Instructions to follow: Please pick out and copy every line in the listing below that contains the string "section". Case counts.

Word and element location records:
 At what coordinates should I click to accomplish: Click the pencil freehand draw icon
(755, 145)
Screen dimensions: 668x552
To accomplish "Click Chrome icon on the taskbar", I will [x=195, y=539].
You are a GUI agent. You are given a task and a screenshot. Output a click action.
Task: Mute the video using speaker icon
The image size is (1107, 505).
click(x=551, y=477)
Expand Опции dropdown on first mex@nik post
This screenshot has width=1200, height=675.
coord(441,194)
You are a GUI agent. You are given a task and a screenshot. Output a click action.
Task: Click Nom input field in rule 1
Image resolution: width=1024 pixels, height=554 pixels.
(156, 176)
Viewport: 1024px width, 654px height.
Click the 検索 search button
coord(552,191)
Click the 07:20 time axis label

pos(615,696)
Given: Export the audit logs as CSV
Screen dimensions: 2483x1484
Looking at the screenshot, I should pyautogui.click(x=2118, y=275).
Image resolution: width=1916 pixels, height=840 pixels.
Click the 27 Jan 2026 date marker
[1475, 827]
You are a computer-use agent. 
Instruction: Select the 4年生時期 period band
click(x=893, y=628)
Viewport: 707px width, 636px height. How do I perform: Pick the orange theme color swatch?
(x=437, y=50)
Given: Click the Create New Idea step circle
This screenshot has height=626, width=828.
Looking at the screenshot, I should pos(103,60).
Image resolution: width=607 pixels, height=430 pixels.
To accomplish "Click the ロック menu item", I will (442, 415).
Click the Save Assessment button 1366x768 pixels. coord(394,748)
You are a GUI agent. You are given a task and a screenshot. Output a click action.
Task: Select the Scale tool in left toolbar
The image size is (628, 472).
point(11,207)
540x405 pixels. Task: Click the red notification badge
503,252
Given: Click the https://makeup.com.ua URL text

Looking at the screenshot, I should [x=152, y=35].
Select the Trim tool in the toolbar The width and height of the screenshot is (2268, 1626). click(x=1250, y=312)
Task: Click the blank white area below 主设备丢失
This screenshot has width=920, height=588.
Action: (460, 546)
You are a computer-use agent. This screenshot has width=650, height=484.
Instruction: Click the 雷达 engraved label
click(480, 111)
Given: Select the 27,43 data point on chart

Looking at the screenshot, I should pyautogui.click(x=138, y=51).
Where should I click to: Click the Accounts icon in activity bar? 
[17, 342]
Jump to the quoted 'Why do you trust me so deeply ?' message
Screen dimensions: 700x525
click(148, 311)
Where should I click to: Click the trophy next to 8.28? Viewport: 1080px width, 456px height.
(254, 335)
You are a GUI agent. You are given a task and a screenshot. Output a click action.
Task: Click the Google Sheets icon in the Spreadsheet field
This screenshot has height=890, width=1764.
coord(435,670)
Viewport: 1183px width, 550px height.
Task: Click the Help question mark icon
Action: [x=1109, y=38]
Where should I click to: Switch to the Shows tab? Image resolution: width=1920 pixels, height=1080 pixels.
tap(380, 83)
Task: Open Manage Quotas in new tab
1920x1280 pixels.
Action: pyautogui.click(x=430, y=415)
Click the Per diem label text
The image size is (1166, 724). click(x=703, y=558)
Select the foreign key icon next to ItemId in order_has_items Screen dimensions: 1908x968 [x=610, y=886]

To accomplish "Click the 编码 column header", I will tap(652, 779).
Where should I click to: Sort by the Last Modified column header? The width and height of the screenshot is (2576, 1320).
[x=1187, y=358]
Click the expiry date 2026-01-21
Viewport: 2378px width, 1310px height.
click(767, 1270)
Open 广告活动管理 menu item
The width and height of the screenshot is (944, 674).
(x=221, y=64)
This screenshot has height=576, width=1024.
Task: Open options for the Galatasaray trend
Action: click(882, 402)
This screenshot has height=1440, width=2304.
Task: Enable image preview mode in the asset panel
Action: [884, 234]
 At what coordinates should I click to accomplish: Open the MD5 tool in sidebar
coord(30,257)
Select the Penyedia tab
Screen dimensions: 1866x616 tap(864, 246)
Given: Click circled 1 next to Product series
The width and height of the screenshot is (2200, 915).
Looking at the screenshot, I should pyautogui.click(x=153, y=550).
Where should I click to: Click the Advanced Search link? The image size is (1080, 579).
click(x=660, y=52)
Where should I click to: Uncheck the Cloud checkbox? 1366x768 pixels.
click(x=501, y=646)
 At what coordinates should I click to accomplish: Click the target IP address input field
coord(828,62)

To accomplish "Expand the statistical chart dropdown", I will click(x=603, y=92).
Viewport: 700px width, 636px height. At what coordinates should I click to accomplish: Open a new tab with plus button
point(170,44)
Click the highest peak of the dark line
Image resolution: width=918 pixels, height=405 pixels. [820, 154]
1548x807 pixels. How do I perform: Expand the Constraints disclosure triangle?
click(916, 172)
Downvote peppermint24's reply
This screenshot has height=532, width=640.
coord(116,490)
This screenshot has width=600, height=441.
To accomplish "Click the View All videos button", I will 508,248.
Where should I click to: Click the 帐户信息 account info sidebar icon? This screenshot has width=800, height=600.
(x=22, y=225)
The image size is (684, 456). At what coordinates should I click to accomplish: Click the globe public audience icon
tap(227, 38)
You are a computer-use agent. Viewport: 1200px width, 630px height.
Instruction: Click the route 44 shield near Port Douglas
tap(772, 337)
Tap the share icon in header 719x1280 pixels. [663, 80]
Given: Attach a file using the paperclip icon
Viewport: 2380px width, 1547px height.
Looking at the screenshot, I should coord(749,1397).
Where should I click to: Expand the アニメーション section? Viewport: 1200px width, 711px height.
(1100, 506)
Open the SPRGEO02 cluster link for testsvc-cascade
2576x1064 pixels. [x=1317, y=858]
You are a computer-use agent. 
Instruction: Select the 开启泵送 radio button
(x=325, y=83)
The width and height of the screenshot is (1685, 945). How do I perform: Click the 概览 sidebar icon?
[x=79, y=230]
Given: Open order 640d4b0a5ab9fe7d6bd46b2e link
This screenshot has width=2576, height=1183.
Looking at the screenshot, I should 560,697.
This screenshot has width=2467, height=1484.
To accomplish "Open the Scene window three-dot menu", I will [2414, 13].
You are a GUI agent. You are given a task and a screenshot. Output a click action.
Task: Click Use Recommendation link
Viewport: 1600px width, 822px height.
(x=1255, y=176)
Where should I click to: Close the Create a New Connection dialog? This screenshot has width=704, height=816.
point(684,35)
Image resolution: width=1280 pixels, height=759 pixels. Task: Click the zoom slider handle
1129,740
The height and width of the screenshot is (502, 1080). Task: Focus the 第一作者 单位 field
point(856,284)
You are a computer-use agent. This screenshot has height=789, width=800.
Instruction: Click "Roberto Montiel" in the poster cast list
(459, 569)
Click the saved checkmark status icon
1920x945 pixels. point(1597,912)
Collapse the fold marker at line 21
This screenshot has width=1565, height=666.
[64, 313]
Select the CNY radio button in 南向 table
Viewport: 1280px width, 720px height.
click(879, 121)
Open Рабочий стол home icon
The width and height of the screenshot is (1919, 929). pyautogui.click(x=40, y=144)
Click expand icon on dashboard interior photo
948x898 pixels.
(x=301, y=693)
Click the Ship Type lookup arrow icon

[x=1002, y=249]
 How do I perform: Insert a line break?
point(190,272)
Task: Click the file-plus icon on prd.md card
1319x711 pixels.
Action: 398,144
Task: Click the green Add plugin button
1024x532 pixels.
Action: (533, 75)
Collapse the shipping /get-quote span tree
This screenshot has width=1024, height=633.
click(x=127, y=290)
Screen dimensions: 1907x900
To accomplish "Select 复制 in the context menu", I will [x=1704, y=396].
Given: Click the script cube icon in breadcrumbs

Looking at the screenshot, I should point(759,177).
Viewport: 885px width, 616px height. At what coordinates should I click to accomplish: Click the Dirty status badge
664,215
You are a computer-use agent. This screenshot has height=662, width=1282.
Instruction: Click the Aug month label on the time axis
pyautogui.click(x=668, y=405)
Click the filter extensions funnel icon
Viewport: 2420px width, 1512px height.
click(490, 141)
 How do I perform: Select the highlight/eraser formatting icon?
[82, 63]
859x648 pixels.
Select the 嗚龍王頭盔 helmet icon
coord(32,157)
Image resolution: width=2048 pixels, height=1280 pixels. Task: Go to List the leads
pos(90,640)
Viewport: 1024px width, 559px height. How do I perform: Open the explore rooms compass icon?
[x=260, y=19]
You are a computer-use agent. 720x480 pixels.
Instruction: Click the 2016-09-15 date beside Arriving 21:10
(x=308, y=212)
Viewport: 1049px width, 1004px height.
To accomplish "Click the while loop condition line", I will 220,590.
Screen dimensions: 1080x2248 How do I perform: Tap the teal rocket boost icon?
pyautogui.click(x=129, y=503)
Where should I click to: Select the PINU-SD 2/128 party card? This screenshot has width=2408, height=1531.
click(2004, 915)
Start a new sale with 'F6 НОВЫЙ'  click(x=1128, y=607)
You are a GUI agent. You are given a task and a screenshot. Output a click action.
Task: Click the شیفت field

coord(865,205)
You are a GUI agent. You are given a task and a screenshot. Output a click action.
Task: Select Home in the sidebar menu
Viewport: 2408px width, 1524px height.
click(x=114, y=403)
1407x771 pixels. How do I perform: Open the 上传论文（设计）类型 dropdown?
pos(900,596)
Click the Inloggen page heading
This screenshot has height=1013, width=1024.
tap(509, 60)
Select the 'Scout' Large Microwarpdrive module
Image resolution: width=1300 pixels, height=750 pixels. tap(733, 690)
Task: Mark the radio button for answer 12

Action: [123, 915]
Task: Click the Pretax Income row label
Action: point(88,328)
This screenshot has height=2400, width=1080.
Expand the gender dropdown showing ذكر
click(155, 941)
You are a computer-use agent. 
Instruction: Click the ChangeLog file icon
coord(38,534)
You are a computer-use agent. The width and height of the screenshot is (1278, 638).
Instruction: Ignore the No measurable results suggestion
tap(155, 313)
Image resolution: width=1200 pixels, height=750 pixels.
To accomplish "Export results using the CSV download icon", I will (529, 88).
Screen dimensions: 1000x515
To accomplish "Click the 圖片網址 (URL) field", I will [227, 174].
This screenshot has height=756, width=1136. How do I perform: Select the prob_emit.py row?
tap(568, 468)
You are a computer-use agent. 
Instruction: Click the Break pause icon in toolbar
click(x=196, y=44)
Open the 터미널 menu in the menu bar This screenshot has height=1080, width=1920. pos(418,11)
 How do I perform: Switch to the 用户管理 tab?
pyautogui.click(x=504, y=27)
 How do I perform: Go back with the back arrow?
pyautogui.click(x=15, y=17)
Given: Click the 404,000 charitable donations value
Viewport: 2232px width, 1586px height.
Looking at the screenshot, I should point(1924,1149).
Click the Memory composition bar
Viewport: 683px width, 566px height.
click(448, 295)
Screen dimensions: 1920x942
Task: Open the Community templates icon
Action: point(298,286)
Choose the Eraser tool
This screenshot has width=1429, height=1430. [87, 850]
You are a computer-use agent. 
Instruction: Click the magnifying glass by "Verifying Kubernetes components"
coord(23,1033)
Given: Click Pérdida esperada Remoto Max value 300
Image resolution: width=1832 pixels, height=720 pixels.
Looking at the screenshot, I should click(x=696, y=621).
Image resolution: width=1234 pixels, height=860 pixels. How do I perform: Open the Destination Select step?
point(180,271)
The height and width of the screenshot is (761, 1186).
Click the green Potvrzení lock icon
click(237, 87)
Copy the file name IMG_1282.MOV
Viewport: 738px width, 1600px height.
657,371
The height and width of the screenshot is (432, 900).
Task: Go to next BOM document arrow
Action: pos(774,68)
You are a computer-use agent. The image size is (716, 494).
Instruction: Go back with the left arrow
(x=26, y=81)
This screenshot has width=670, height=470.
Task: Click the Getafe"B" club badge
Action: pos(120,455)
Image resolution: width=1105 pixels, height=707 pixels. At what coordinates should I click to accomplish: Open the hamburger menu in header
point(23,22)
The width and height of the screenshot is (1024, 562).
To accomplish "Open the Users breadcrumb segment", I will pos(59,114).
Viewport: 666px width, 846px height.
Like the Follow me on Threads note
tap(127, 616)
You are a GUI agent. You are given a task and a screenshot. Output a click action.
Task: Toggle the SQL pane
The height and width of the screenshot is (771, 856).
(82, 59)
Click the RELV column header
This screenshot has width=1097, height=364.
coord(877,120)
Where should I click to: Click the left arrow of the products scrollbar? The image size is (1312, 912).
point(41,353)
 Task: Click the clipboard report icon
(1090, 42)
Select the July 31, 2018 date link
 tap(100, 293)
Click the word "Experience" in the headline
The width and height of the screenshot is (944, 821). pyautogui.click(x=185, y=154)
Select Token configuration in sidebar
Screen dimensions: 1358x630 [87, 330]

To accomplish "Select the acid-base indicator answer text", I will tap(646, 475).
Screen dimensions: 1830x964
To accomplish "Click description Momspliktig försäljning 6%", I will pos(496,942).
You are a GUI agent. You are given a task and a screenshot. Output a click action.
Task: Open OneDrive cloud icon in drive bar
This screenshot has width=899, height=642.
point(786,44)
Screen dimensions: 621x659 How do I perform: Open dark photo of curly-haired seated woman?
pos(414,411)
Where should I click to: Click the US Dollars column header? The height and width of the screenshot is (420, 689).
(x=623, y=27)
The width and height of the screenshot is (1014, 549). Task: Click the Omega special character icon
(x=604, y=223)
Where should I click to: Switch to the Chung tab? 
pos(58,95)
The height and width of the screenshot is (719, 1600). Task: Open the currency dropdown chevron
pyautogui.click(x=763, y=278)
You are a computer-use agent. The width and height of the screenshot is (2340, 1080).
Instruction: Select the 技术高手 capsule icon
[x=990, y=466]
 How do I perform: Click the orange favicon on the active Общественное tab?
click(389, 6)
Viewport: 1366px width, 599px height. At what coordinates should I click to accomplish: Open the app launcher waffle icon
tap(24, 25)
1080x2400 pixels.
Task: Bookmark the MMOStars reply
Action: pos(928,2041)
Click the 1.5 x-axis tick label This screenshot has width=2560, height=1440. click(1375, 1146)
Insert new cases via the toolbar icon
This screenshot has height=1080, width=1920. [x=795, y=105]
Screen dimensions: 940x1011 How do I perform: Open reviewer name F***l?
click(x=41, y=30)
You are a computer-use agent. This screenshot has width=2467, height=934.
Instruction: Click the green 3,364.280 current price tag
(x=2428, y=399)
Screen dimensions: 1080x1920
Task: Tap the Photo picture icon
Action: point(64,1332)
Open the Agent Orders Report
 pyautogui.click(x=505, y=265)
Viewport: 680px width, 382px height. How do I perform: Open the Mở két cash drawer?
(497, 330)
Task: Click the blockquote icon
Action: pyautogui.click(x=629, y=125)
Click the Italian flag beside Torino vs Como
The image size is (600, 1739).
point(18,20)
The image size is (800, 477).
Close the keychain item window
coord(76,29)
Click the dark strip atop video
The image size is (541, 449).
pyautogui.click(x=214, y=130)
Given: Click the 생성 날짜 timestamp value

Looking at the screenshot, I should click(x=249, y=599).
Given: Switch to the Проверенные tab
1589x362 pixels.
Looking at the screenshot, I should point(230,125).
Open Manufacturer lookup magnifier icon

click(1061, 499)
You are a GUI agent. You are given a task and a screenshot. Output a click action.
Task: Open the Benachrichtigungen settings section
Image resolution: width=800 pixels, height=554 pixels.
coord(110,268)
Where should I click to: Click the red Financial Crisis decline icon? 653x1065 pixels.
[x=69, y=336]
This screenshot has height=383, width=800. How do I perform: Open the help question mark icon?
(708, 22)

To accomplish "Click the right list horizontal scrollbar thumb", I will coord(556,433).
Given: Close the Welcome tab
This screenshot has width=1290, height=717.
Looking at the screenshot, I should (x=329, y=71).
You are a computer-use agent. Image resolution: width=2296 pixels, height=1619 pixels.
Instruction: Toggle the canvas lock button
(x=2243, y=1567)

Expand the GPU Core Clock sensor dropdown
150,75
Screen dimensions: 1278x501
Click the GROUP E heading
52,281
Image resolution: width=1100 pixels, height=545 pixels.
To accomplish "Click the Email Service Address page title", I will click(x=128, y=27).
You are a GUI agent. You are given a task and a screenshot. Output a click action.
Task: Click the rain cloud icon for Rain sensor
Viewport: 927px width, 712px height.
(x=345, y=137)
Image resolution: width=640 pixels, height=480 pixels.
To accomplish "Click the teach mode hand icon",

Result of this exercise:
Where should I click to: Expand the アニメーション section? Viewport: 1200px width, 711px height.
Task: Open the Benachrichtigungen settings section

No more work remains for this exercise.